Atraco a las tres
'Aficionados, que sois todos unos aficionados'. El latiguillo con que Galindo (Sergio Pazos), padre del plan de Atraco a las tres, fustiga al resto de la banda -tras la tentativa frustrada de dar el golpe en su propio banco- mientras posan para El Caso, bien pudiera dirigirse al público asistente al estreno en el Principal de Vitoria como elogio, porque hay que ser muy aficionado al teatro para aguantar hasta el final la función sin devolverle a la compañía de Esteve Ferrer, como un cantar de ida y vuelta, tal calificativo.
Ignoro las razones de la reposición y adaptación -o remakellaje- de esta comedia, que triunfó en el cine, al teatro -siguiendo los pasos de El verdugo, de Luis García Berlanga-, y más si como en este caso se desentierra el amable anticapitalismo autárquico de nuestro pequeño mundo de los años 60; pero, de hecho, salvando la puesta en escena -decorado y efectos de luz y sonido-, la representación avanza torpe y atroupelladamente, sin ritmo dramático y con movimiento de comedia de patio de colegio, a base de burdos remedos de los actores clásicos españoles habidos y por haber -de la película original de Forqué, tal vez-, sobreinterpretados -salvo venerables excepciones-, entre el histrionismo de uno y el asainetado tono costumbrista de género chico de otros, que exhiben tics y vicios de meritorio, no sé si haciendo bolos -en gira- o dando tumbos por las ferias de provincias.

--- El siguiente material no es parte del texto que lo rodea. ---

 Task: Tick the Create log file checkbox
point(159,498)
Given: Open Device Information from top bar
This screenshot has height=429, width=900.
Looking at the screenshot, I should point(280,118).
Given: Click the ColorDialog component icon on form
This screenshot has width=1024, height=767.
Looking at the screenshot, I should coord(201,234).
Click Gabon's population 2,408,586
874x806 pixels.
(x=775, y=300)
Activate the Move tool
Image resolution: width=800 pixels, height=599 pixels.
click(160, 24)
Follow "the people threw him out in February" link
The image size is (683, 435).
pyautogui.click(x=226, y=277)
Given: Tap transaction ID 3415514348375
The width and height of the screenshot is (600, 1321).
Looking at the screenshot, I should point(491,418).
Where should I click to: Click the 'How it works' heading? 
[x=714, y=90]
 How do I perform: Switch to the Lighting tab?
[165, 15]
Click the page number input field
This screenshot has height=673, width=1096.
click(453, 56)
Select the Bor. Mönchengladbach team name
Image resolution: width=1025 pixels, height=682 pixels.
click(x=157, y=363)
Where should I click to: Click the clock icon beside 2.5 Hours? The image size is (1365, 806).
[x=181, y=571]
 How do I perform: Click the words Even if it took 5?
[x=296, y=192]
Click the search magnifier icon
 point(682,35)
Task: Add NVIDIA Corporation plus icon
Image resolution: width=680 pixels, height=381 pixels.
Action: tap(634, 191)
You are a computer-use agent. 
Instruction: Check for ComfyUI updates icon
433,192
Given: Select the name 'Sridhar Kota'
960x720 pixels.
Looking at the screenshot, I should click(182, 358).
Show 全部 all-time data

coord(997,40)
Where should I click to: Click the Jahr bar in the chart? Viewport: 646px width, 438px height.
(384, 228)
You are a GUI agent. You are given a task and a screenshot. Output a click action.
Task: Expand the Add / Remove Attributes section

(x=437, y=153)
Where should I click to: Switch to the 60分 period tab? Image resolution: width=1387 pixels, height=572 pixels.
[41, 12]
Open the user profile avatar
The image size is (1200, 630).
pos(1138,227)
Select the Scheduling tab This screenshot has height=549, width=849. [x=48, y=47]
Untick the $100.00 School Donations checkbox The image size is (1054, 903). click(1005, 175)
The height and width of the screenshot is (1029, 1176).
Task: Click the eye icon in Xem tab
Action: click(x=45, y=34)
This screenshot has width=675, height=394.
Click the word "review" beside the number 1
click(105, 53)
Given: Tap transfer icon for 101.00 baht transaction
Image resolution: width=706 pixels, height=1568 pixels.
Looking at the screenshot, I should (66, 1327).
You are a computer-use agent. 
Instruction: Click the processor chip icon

Atraco a las tres es, pues, un atraco a las ocho y a las once, antes o después de la cena -'de los idiotas', naturalmente-, y más a la hora de retratarse ante la ventanilla abierta al público, gracias a gags de humor fácil, a un espectador de aplauso más fácil todavía, por parte de un gang de 'profesionales' que ofrece, más que el estreno de una función, su defunción.